Lack of clarity main issue at Ontario Line's public meetings

Jan 30 2020, 9:26 pm

A long conference room on the second floor of one of Exhibition Place’s more nondescript buildings was adorned in placards and packed with Torontonians as Metrolinx employees answered questions about the Ford government’s nascent transit project, the Ontario Line.

Metrolinx wrapped up its scheduled set of four public open houses about the Ontario Line on Wednesday evening.

According to Metrolinx, “the proposed Ontario Line will bring nearly 16 kilometres of much-needed subway service to Toronto to make it faster and easier for hundreds of thousands of people to get where they need to be each day.

The line will stretch across the city, from the Ontario Science Centre in the northeast to Ontario Place in the southwest.”

Currently, the plans for the line include 15 potential stations, including six interchange stations and 17 new connections to GO train lines and existing subway and streetcar lines.

Ontario Line / Metrolinx

At Wednesday’s event, guests were asked to navigate the room, moving in a circle to read large posters containing information about the various aspects of the project. No formal presentation was offered though there was no shortage of Metrolinx people to speak with.

Sizablely smaller than the proposed business case, the open house offered a brief set of information ranging from the timeline leading up to the creation of the Ontario Line plan — including its predecessor, the since-scrapped Relief Line South project — ideas for technology and infrastructure, and the proposed route.

“We’re having these open houses all across the city in areas where transit will be coming to the community,” said Nitish Bissonauth, a spokesperson for Metrolinx who was at the meeting. “It’s for the city, it’s for the people who live in these communities. The goal is to get a conversation started.”

“We’re still in the early, preliminary stages.”

He also said that the response to the meetings has been larger than expected, with one meeting seeing an estimated over 800 visitors. However, while Metrolinx was adamant about this being a way to get a dialogue started, many attendees were hoping the meeting would provide more answers — including one city councillor.

“For the sixth time in 10 years, we’ve had yet another transit map proposed. Every time a politician announces a new transit map, transit is delayed,” said Spadina-Fort York councillor Joe Cressy.

“What we actually need is transit to just get built.”

Cressy said for his ward and other downtown residents, clarity is needed as to the route of the new line west of Young Street has been changed since the project’s inception in 2019, he’s also concerned about the time the project will take to get built.

“My concern here is that the Waterfront West LRT — long-planned, long-promised, much needed — is going to be further delayed as we endure more technical studies on a new Ontario Line, that I’m skeptical will ever be completed.”

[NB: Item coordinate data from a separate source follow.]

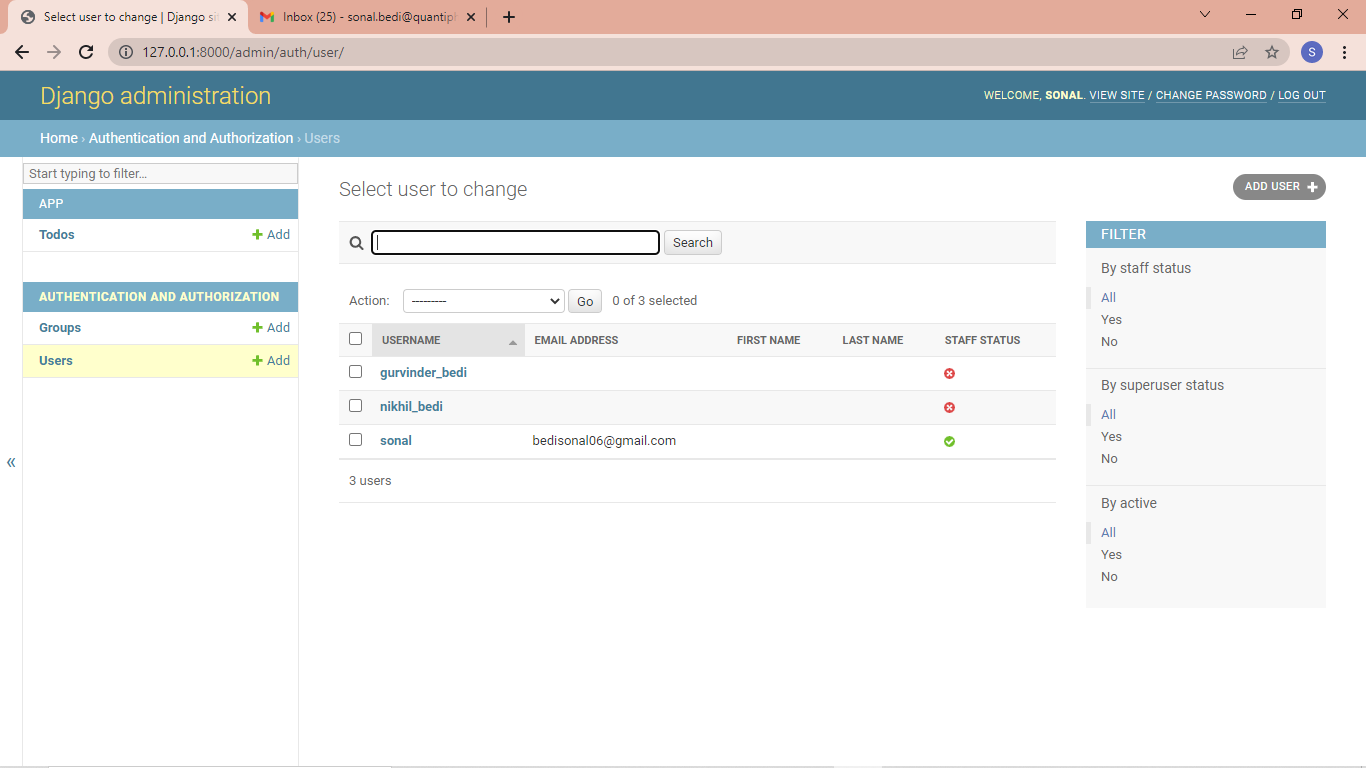Open search by clicking the magnifying glass icon
1366x768 pixels.
[x=356, y=242]
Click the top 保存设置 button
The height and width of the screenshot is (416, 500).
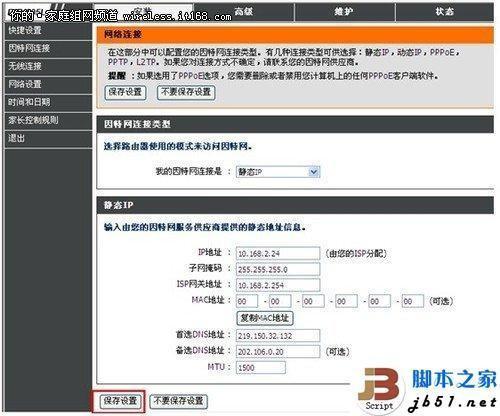(126, 92)
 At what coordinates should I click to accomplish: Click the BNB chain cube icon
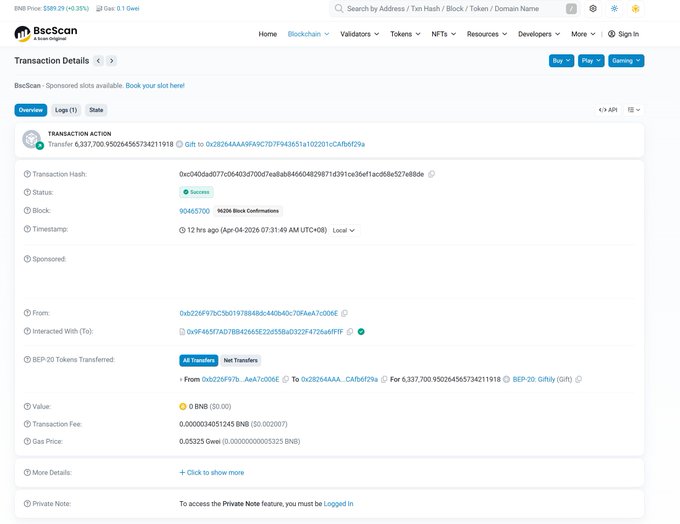click(636, 8)
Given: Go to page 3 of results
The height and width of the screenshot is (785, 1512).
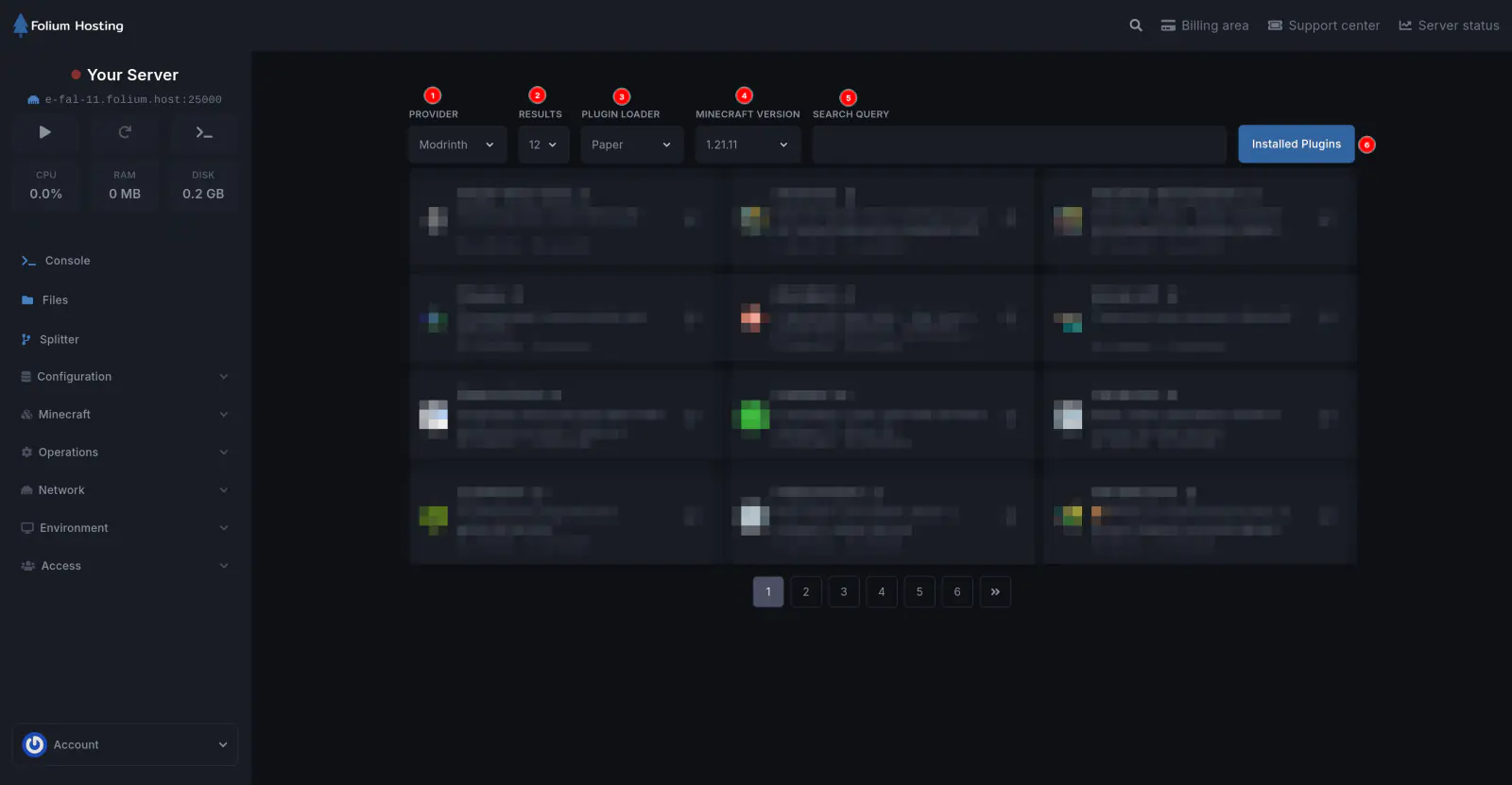Looking at the screenshot, I should coord(844,592).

Other attendees echoed Cressy’s concerns, looking for answers to questions about technology and routes that simply are not available so early in the development. Others wondered why there was not a formal presentation accompanying the meetings. (A Metrolinx representative onsite said presentation style meetings had previously been dominated by “strong personalities” in the audience.)

The issue of past projects and Ontario’s construction timeline was of concern to others in attendance as well.

“There’s a tumultuous history there,” Brendan Powell of Toronto told Daily Hive, in relation to the Ontario Line’s cancelled forebearers.

“I’m north of the line but it affects everything around it, I’ll have to take it eventually,” said the 35-year-old.

He cited similar issues to Cressy, wondering about the lack of firm details.

“This so-called plan they’re presenting, it doesn’t say anything concrete.”

Another informational event has been scheduled for February 5, at the East York Open House — Estonian House, at 958 Broadview Avenue.

All of the information available at the meeting is also available on the Metrolinx website.